O problema ::
Copie fielmente todas as linhas do material abaixo, do começo ao fim, deixando as imagens de fora da resposta.
──────────
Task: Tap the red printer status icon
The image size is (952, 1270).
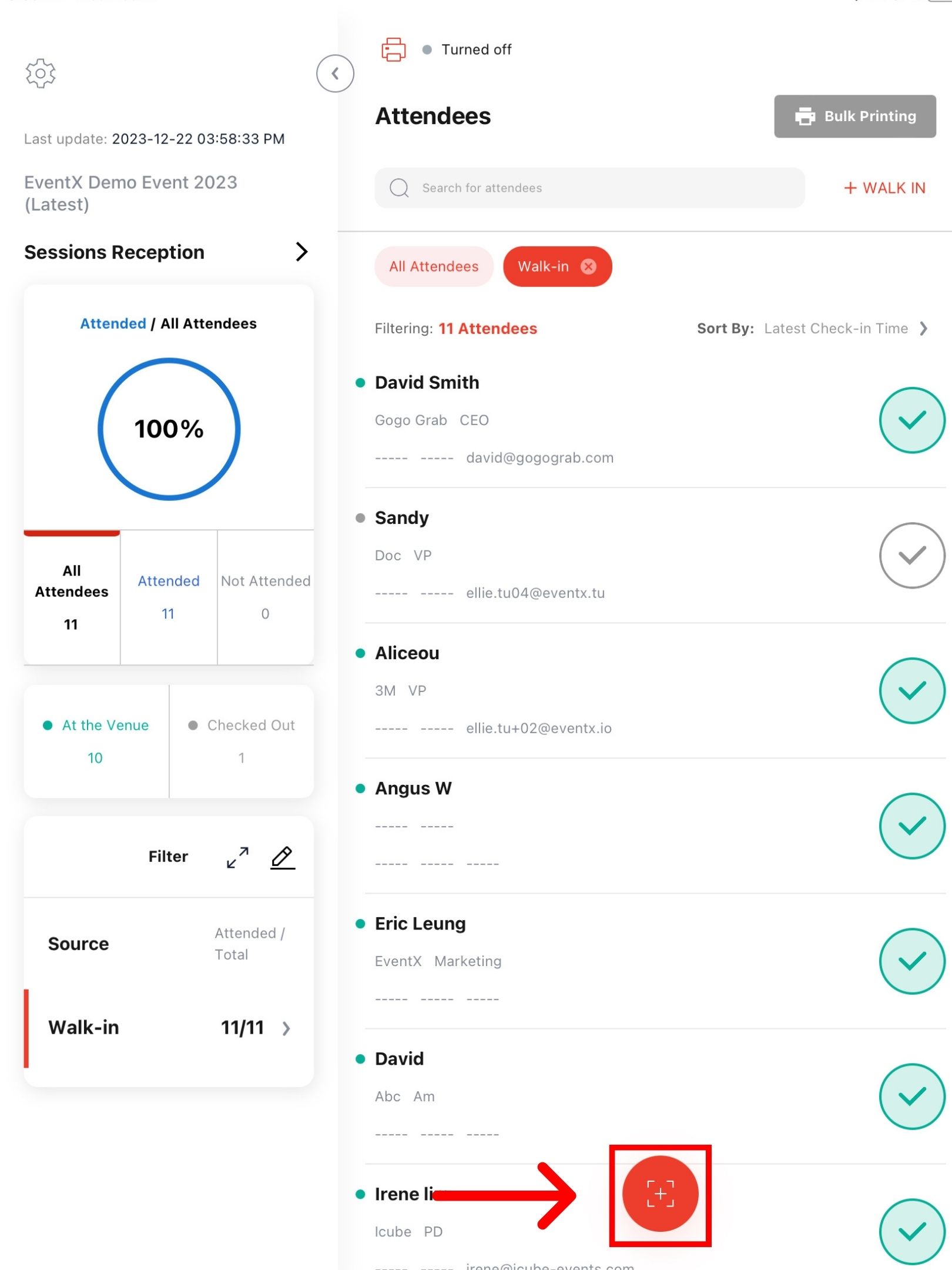Action: [393, 49]
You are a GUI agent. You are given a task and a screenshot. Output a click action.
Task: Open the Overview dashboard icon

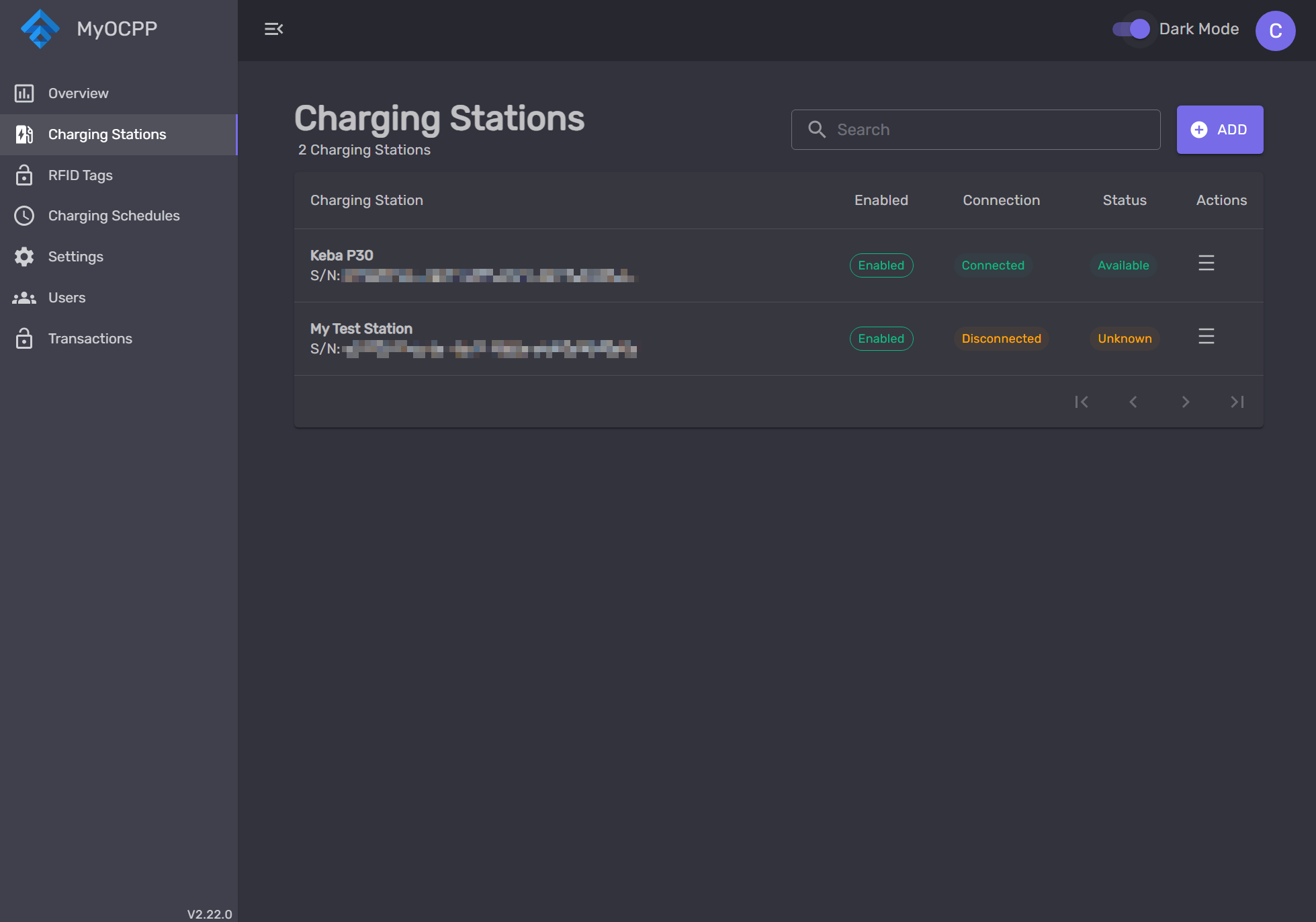click(x=24, y=93)
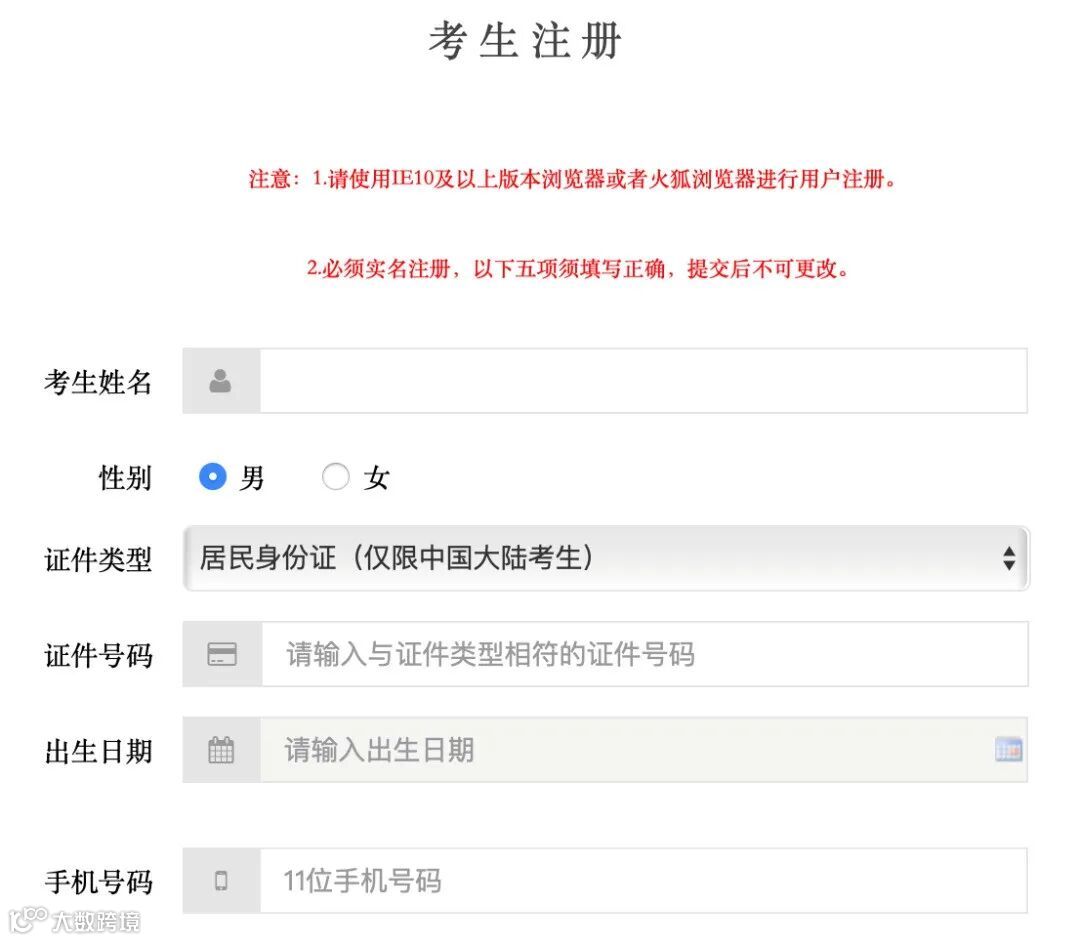Click the up-down arrows of 证件类型 selector
This screenshot has width=1080, height=941.
[1008, 559]
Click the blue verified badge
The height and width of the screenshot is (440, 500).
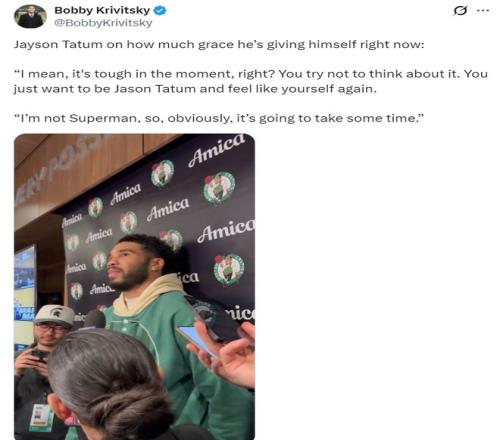coord(160,11)
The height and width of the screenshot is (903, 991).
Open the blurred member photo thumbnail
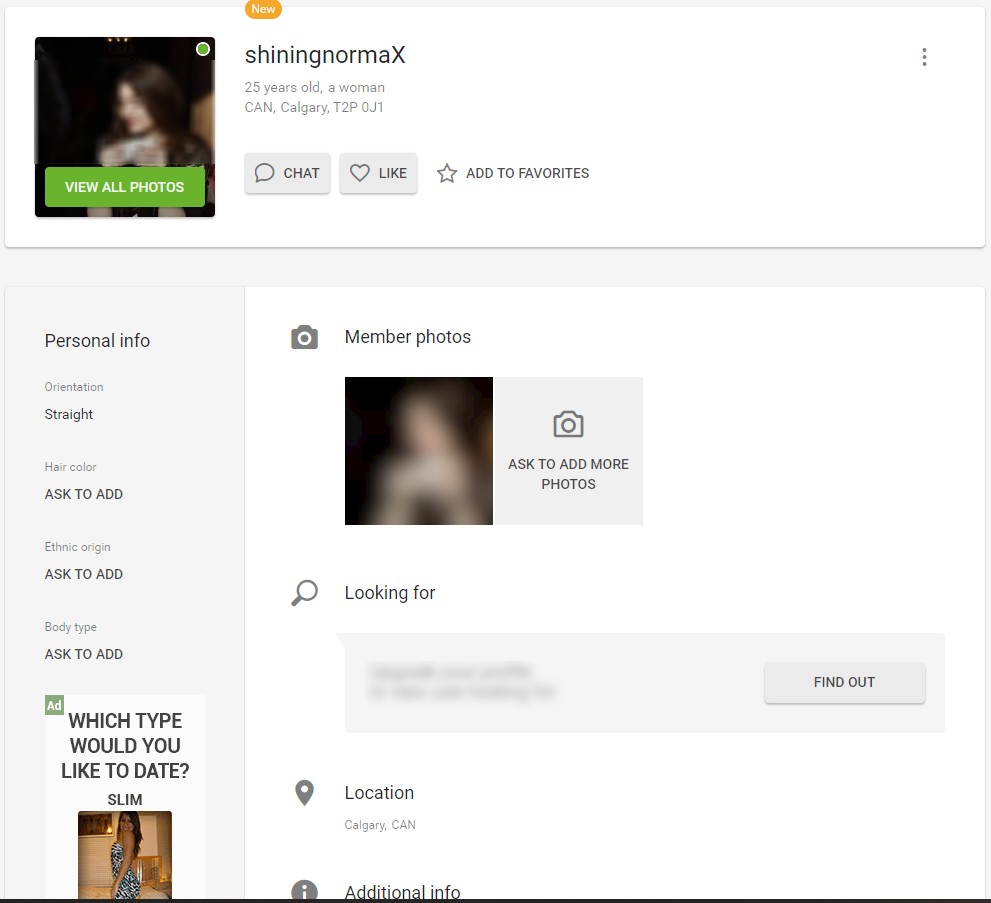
──────────
Resposta da tarefa ::
Task: Tap the red printer status icon
The image size is (952, 1270).
Action: [393, 49]
You are a GUI agent. You are given a task and a screenshot. Output a click action.
Task: Open the Overview dashboard icon

click(x=24, y=93)
Click the up-down arrows of 证件类型 selector
This screenshot has width=1080, height=941.
[1008, 559]
Click the blue verified badge
The height and width of the screenshot is (440, 500).
coord(160,11)
The height and width of the screenshot is (903, 991).
Open the blurred member photo thumbnail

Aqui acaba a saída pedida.